In the entries that follow, the first line to write out is the one containing "You are a computer-use", and the last is the one containing "Instruction: Show info for the Partner role". Reproduce that stretch exactly, with nothing before or after it.

_AVAILABLE DATA_
━━━━━━━━━━━━━━━━
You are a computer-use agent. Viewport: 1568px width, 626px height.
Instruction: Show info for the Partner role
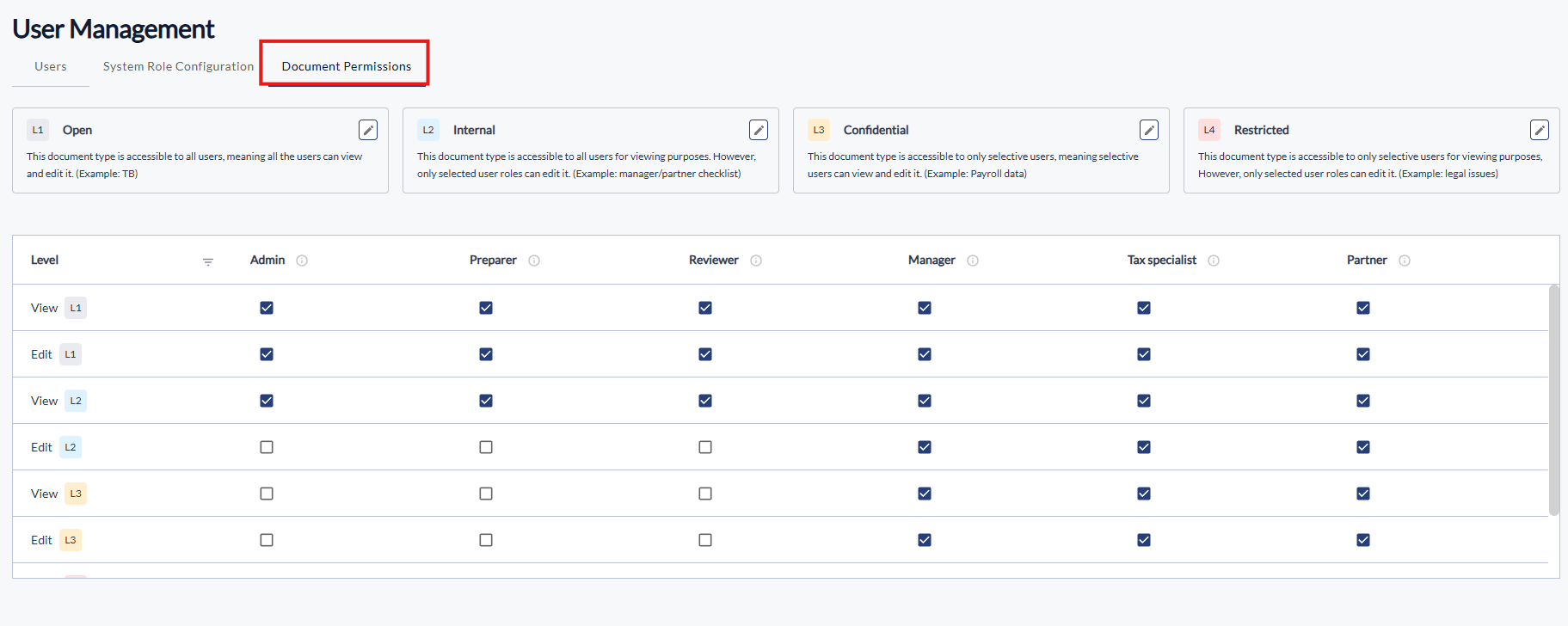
━━━━━━━━━━━━━━━━
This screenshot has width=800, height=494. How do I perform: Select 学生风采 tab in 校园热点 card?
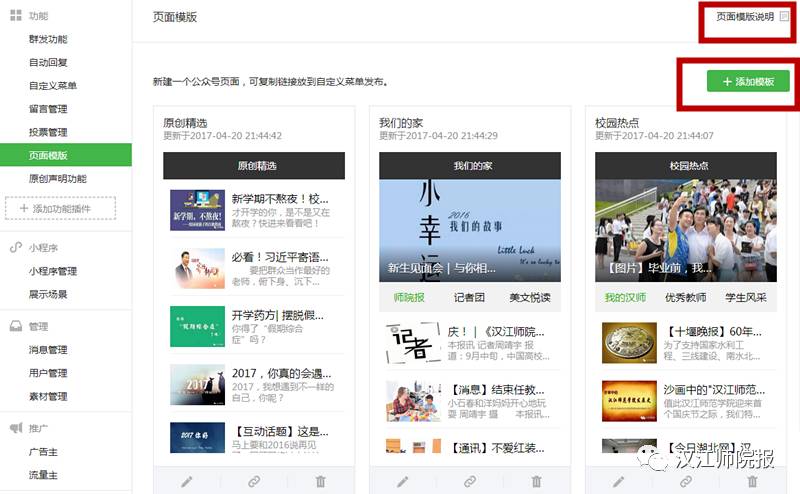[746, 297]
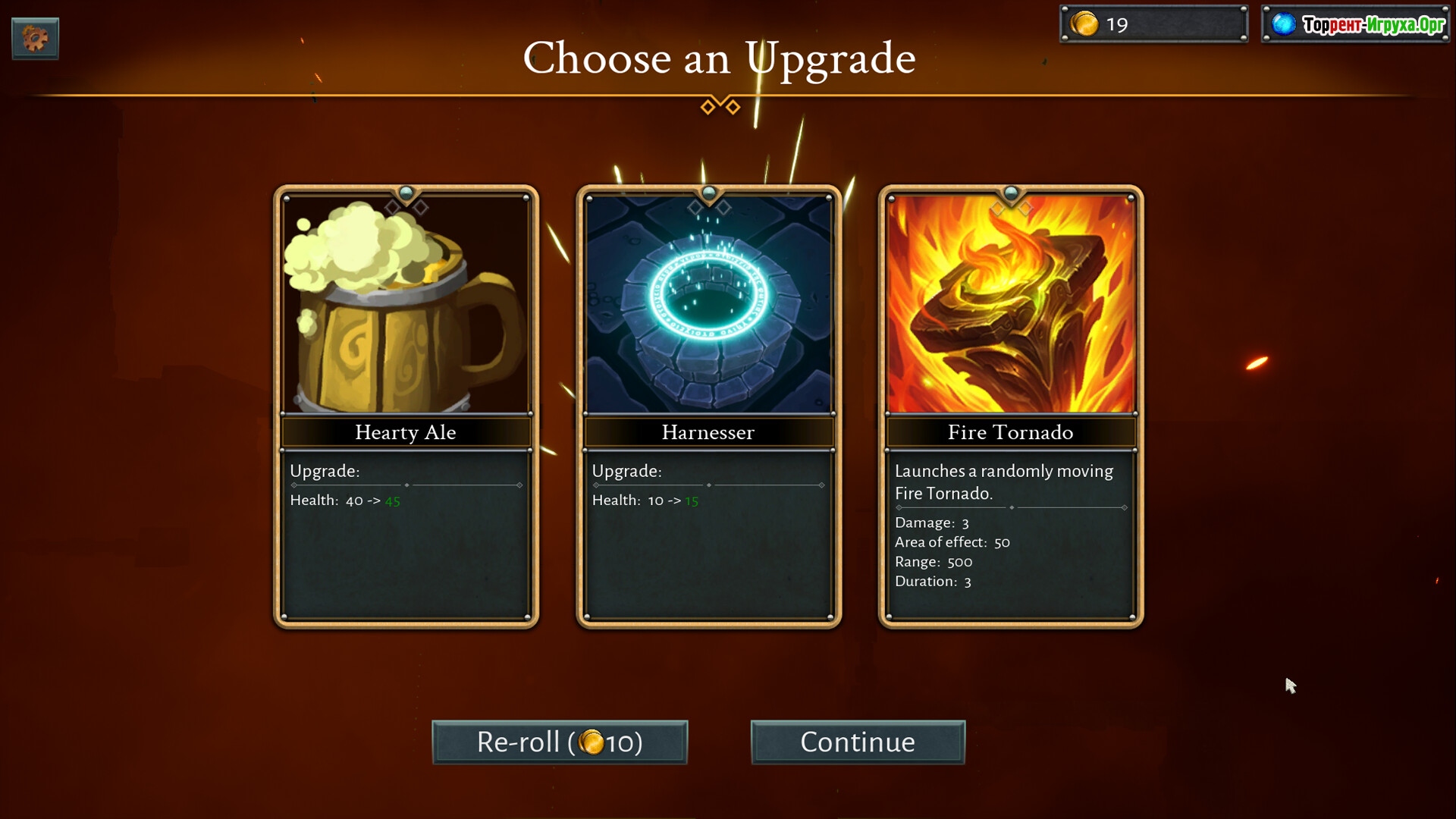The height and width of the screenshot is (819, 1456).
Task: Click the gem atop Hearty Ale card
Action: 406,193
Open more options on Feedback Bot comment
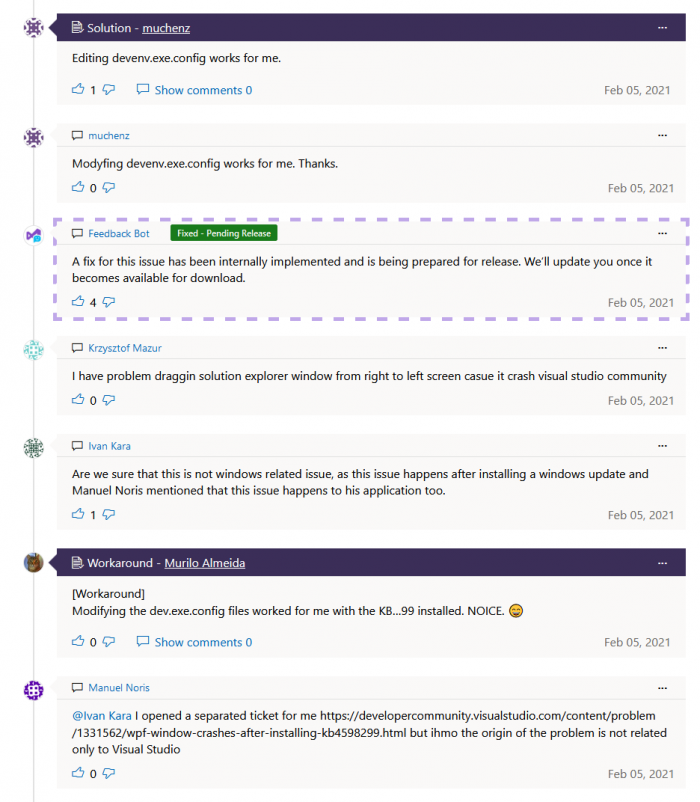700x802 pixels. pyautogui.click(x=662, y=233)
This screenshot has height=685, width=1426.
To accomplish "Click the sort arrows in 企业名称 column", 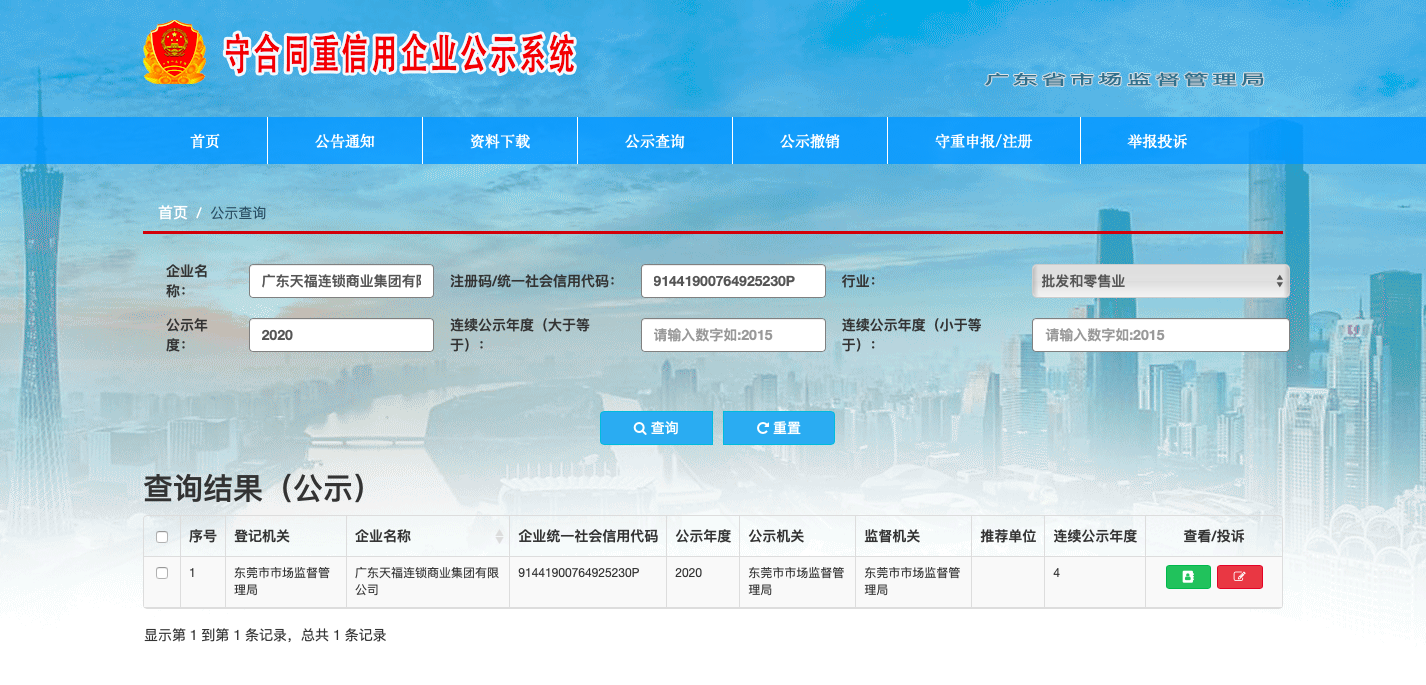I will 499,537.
━━━━━━━━━━━━━━━━
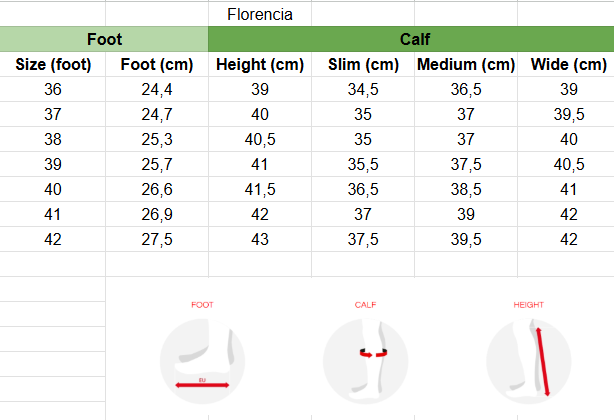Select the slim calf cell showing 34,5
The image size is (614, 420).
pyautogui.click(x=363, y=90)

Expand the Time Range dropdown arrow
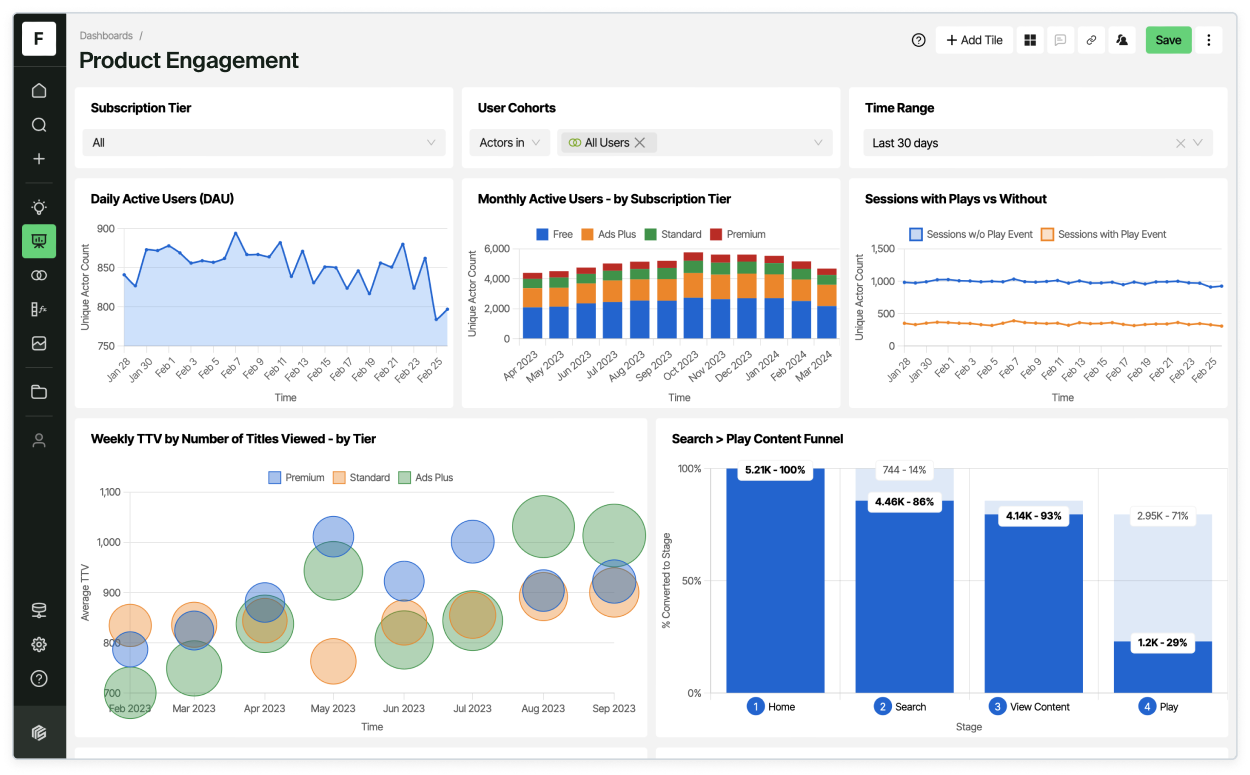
━━━━━━━━━━━━━━━━
_EXERCISE RESULT_
You are a computer-use agent. Viewport: 1568px width, 626px height.
Instruction: Show info for the Partner role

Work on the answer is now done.